There is always work in SA for skilled people due to the skills shortage SA suffers from due to immigration.

Where to start - *Think carefully* about the reason for leaving and if children are involved. Also, make sure you keep your options open so that IF you want to return to old Blighty, you can.

Good luck


----------



## TEA (Jan 23, 2010)

I am quite surprised at the number of people from the UK that want to move to SA. We left SA 3.5 years ago, and although I MISS it terribly, I would only go back if I had no choice. I just hope people like you know (really know) what it is like to have to constantly look over your shoulder and live in fear most of the time behind high walls. But that being said, it is a wonderful place with fantastic people. I would also be interested to know how British people find South Africans and if they make friends easier there than we do here.


----------



## Halo (May 8, 2008)

TEA said:


> I am quite surprised at the number of people from the UK that want to move to SA. We left SA 3.5 years ago, and although I MISS it terribly, I would only go back if I had no choice. I just hope people like you know (really know) what it is like to have to constantly look over your shoulder and live in fear most of the time behind high walls. But that being said, it is a wonderful place with fantastic people. I would also be interested to know how British people find South Africans and if they make friends easier there than we do here.
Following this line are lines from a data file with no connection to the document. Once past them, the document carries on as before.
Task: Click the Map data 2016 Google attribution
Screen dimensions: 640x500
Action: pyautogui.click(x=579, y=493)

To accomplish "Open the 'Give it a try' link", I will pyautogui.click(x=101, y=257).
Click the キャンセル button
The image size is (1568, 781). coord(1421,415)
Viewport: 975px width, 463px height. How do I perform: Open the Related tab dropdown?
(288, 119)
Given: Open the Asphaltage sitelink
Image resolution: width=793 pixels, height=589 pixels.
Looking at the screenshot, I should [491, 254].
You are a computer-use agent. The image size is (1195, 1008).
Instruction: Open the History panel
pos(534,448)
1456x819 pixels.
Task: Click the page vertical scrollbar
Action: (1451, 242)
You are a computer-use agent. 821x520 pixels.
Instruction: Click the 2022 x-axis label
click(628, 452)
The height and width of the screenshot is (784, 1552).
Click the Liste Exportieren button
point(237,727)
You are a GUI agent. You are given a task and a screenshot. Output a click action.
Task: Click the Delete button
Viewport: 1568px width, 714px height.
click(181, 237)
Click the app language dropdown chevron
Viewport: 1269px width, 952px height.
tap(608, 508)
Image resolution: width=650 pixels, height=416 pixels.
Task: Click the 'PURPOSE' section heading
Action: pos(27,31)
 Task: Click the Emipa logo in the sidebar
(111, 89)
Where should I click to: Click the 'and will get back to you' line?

Brits find it easy there... and make friends easily as the sense of humour is very similar (unlike Australia) - With money they normally find themselves in very good area's which are still worlds away from the crime and hassle. (they have patrolled streets etc) - They go from a-b, play golf, shop here and there and generally have a good life - Until something happens. Remember - people from the UK have never experiences the open wild that SA has to offer so its easy to see its appeal especially at 14-1.


----------